◆ REQUIREMENTS: In the article about heatwaves and air pollution, what role does David Jensen hold?

For many countries around the world, from the US and the UK to China and Japan, July was one of the hottest months since global record-keeping began in the 1800s. The global heatwaves sparked deadly wildfires and displaced thousands of residents from their homes.
But as wildfires subside, many countries, especially in Europe, are grappling with air pollution caused by extreme temperatures.
The harmful wedding of charred habitats and lingering smoke poses a significant danger to human and environmental health. Research suggests that wildfire smoke and related air pollution causes over an estimated 33,000 deaths annually and impact the health of hundreds of thousands of people.
To help tackle air pollution, the United Nations Environment Programme (UNEP) is working with partners to find technology and innovation solutions to promote major structural transformations that will enhance environmental sustainability, climate action and pollution prevention.
Experts say, in the years to come, a digital ecosystem of data platforms will be crucial to helping the world understand and combat a host of environmental hazards, from air pollution to methane emissions.
“Various private and public sector actors are harnessing data and digital technologies to accelerate global environmental action and fundamentally disrupt business as usual,” said David Jensen, coordinator of UNEP’s digital transformation task force. “These partnerships warrant the attention of the international community as they can contribute to systemic change at an unprecedented speed and scale,” he added.
A new age
UNEP is contributing to that charge through its Digital Transformation programme and by co-championing the Coalition for Digital Environmental Sustainability as part of the Secretary-General’s Digital Cooperation Roadmap.

◆ RAW DATA:
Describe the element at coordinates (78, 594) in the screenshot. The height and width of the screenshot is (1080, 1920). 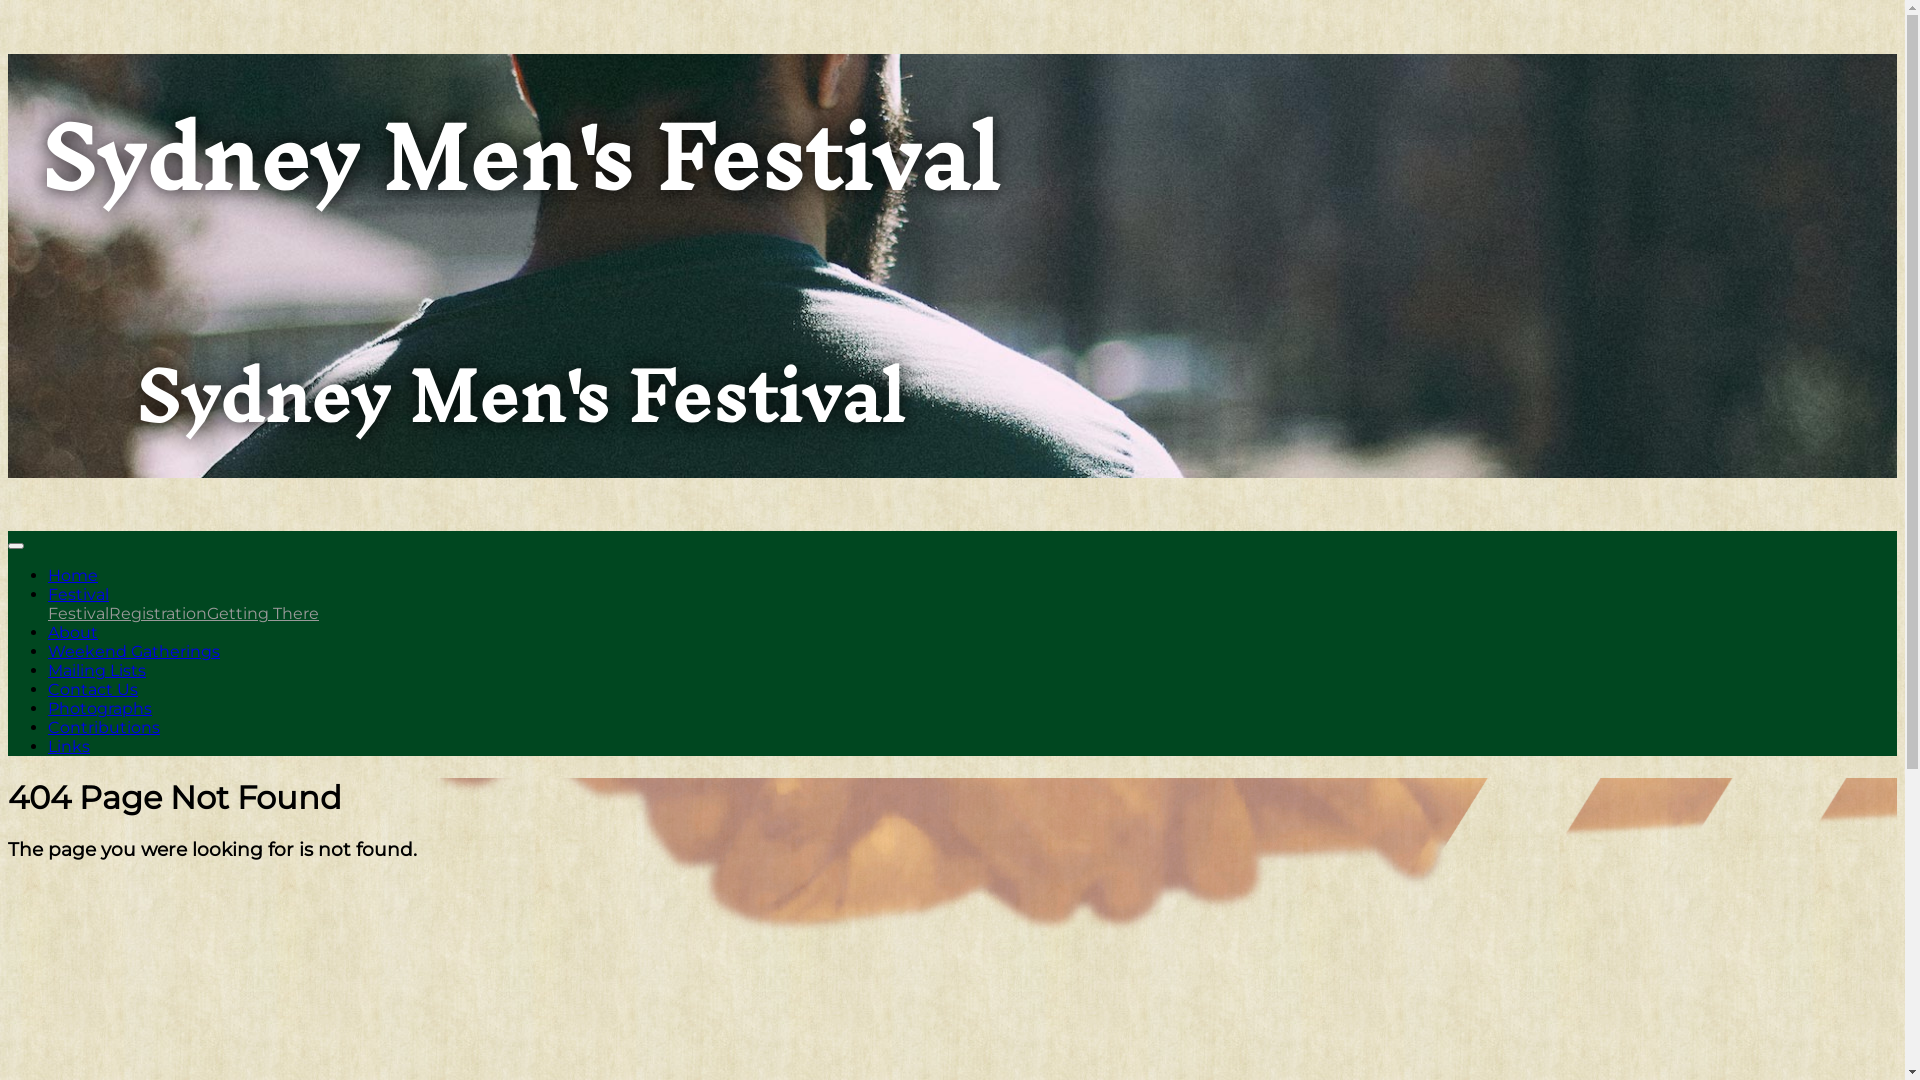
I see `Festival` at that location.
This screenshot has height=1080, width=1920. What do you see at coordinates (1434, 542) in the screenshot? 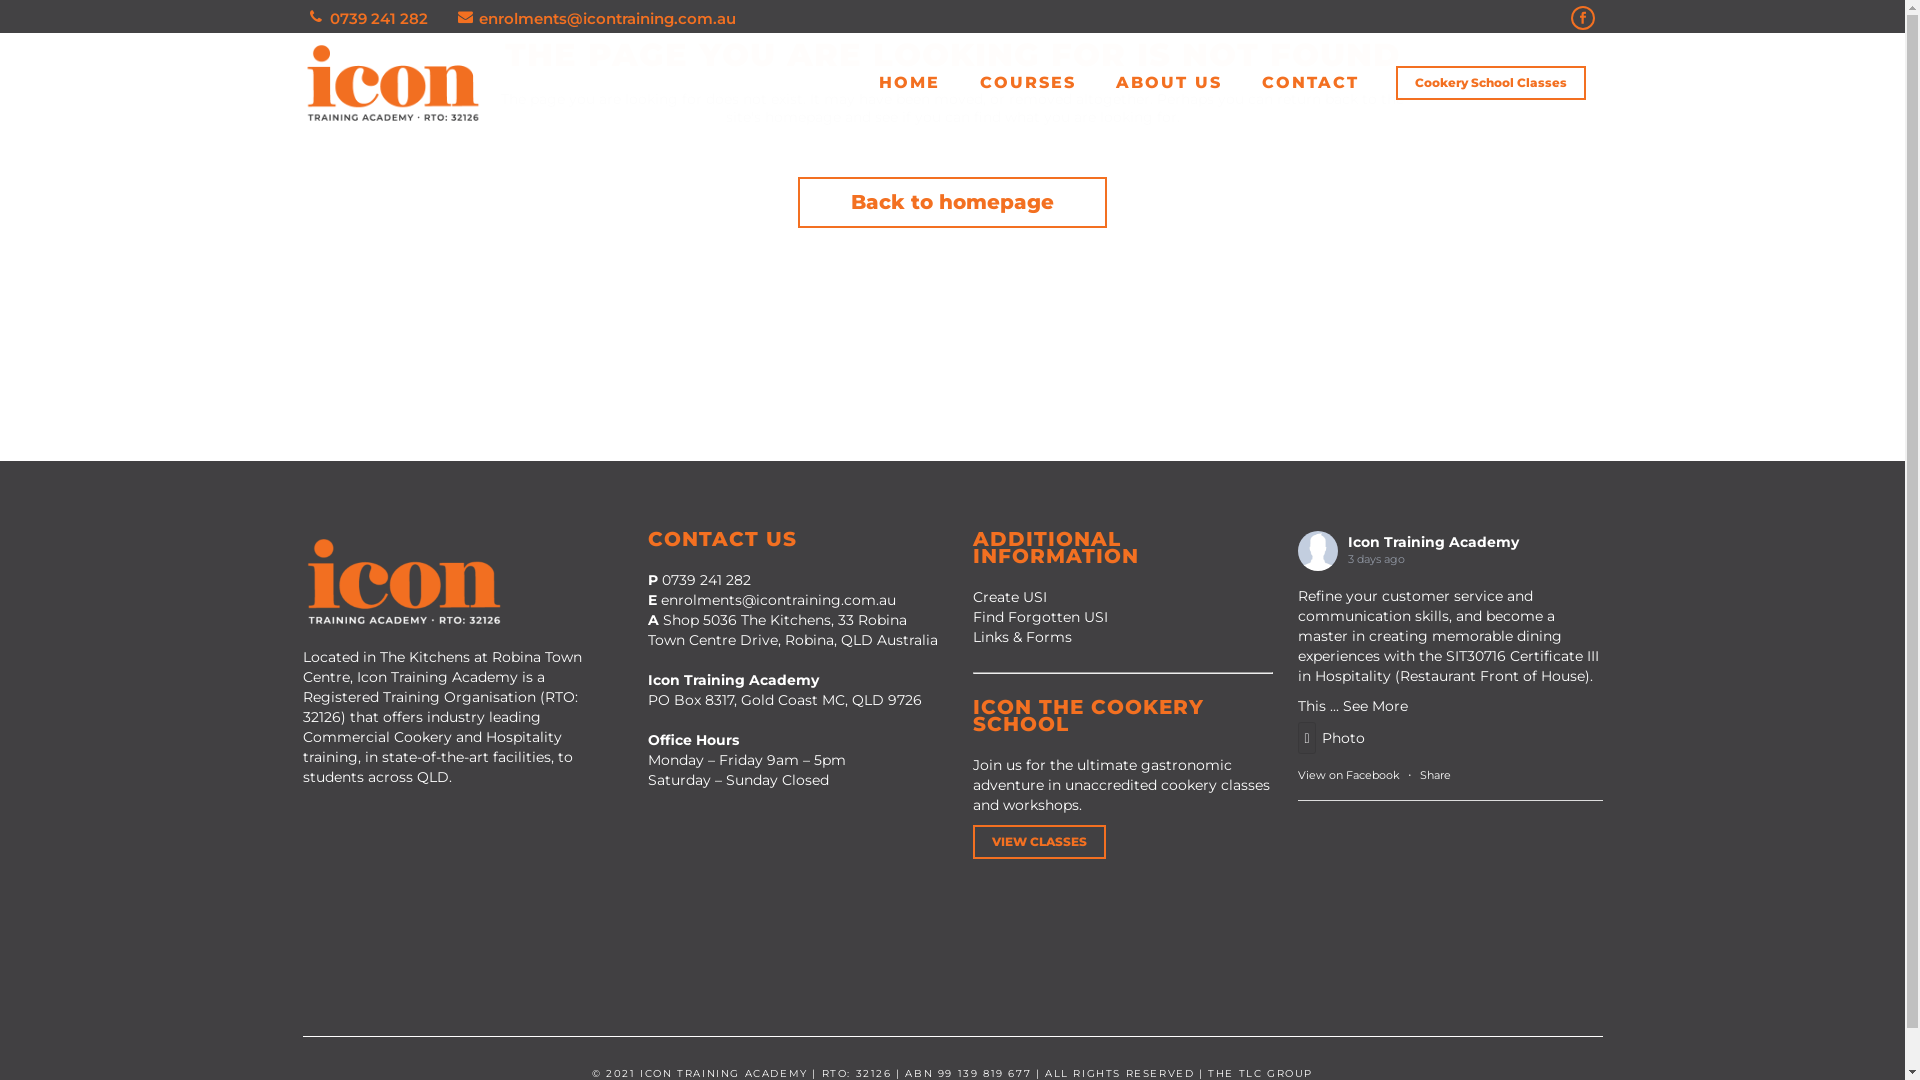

◆ EXPECTED ANSWER: He is coordinator of UNEP's digital transformation task force.